EDITION Other Format
ISBN 9781512823639
PRICE $39.95 (USD)
PAGES 296

Average rating from 1 member


Featured Reviews

The construction of the Panama Canal is typically viewed as a marvel of American ingenuity. What is less visible, and less understood, is the project’s dependence on the labor of Black migrant women. The Silver Women shifts the focus of this monumental endeavor to the West Indian women who travelled to Panama, inviting readers to place women’s intimate lives, choices, grief, and ambition at the center of the economic and geopolitical transformation created by the construction of the Panama Canal and U.S. imperial expansion.

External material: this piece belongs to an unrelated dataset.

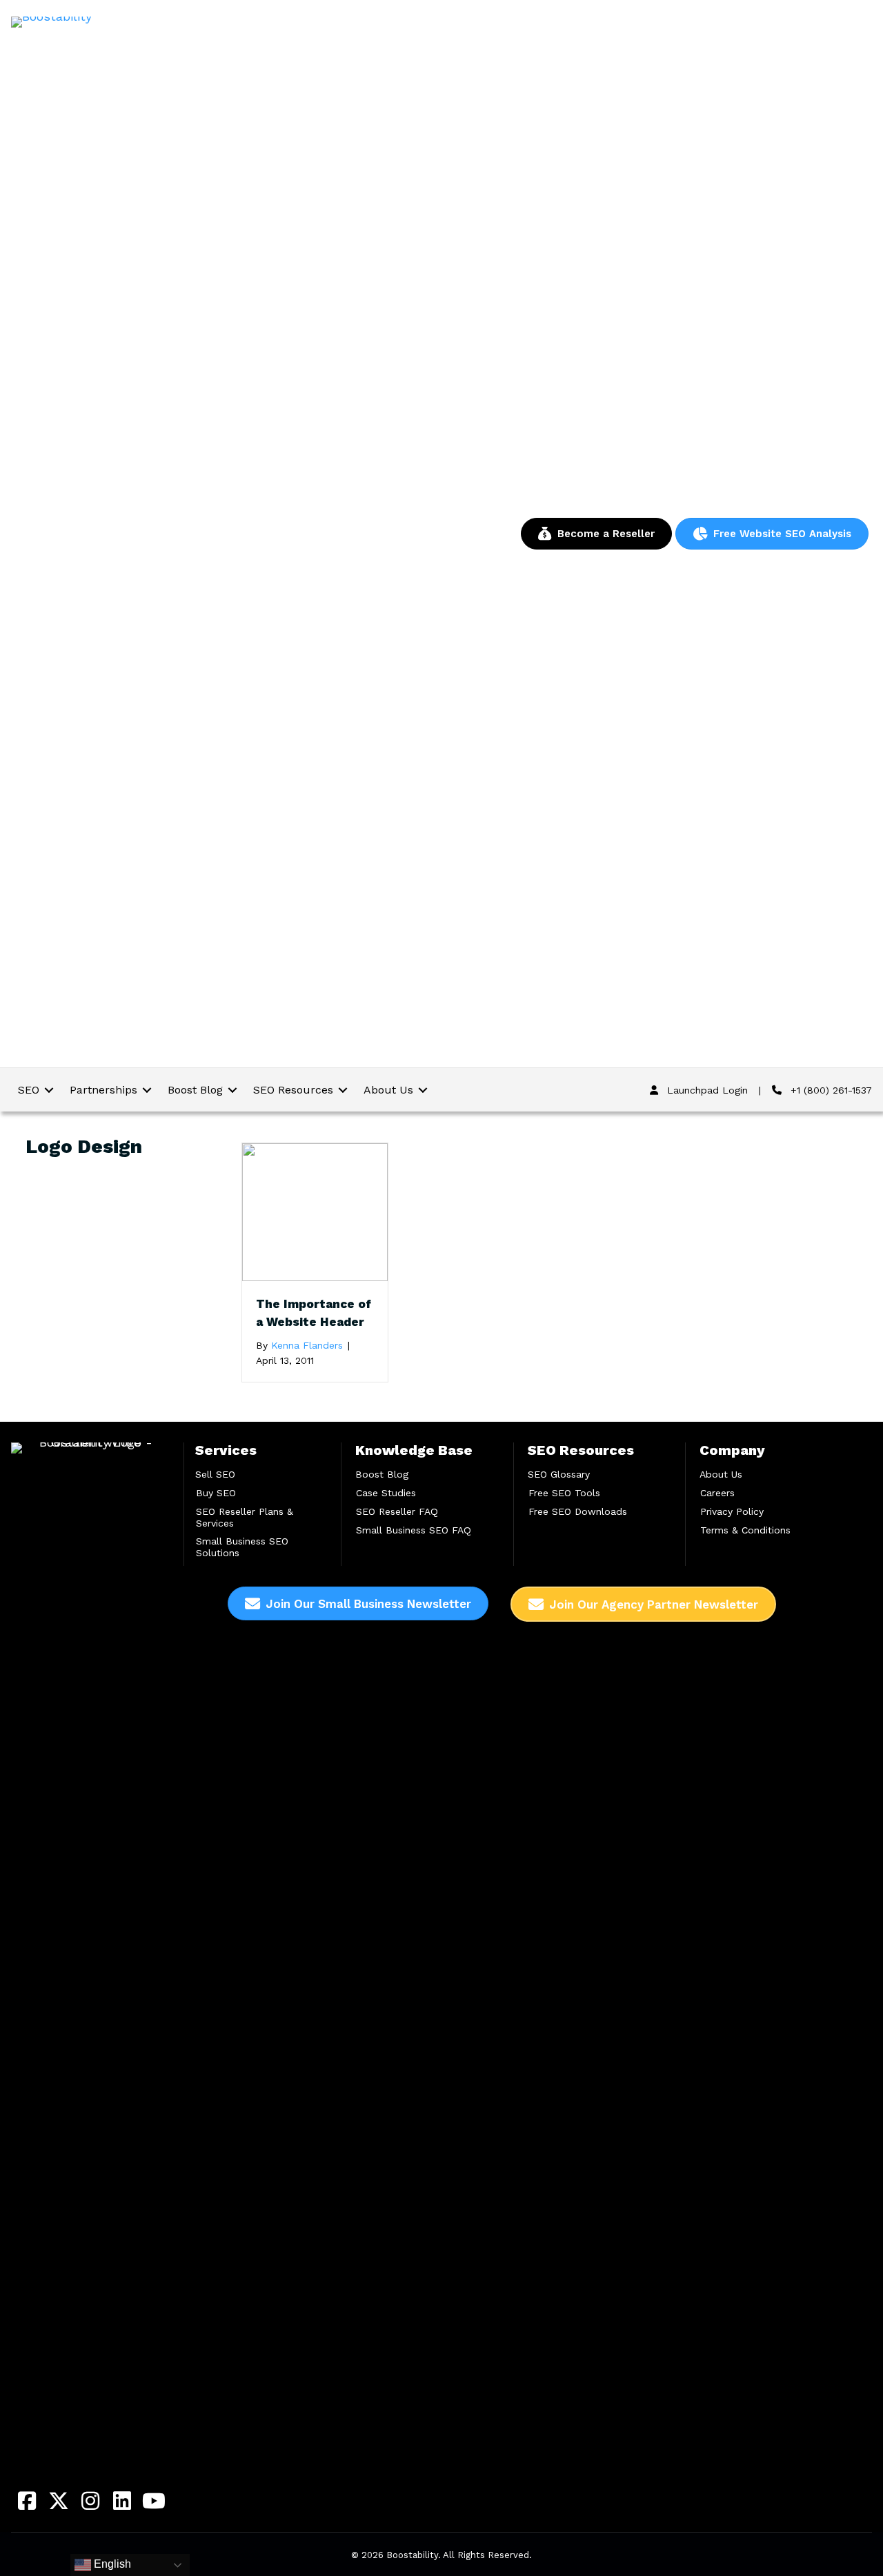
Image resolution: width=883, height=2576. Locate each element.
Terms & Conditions (745, 1530)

Joan Flores-Villalobos argues that Black West Indian women made the canal construction possible by providing the indispensable everyday labor of social reproduction. West Indian women built a provisioning economy that fed, housed, and cared for the segregated Black West Indian labor force, in effect subsidizing the construction effort and the racial calculus that separated pay in silver for Black workers and gold for white Americans. But while also subject to racial discrimination and segregation, West Indian women mostly worked outside the umbrella of U.S. canal authorities. They did not hold contracts, had little access to official services and wages, and received pay in both silver and gold. From this position, they found ways to skirt, and at times subvert, the legal, moral, and economic parameters imperial authorities sought to impose on the migrant workforce. West Indian women developed important strategies of claims-making, kinship, community building, and market adaptation that helped them navigate the contradictions and violence of U.S. empire. In the meantime, these strategies of social reproduction nurtured further West Indian migrations, linking Panama to places like Harlem and Santiago de Cuba.

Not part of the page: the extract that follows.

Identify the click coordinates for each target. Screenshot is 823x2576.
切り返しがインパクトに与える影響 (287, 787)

The Silver Women is thus a history of Black women’s labor of social reproduction as integral to U.S. imperial infrastructure, the global Caribbean diaspora, and women’s own survival.

Advance Praise
"In this beautifully written book, Joan Flores-Villalobos places West Indian women at the very heart of the Panama Canal’s construction. They navigated tremendous contradictions, seen as essential to the project yet facing racist exclusion and marginalization by government officials. Their determination to secure moral and economic independence, Flores-Villalobos shows, profoundly shaped Panama, the Caribbean, and more broadly the history of the Americas. Along the way, The Silver Women illuminates in rich detail the critical role Caribbean women played in creating and sustaining the practices of diaspora."
—Julie Greene, author of The Canal Builders: Making America’s Empire at the Panama Canal

"The Silver Women is utterly original in its research and analysis. With enormous skill and sensitivity, Joan Flores-Villalobos invites us to understand the West Indian women who travelled to Panama as part of a much broader story: to place their intimate lives, choices, losses, grief, anger, and ambition at the center of the story of a region-wide economic and geopolitical transformation that kicked off ‘the American Century.’ Here we meet a diverse array of women and come to understand that history was made by them."
—Ann Putnam, author of Radical Moves: Caribbean Migrants and the Politics of Race in the Jazz Age

I wasn't able to actually read this book as it was archived before I got a chance to download it.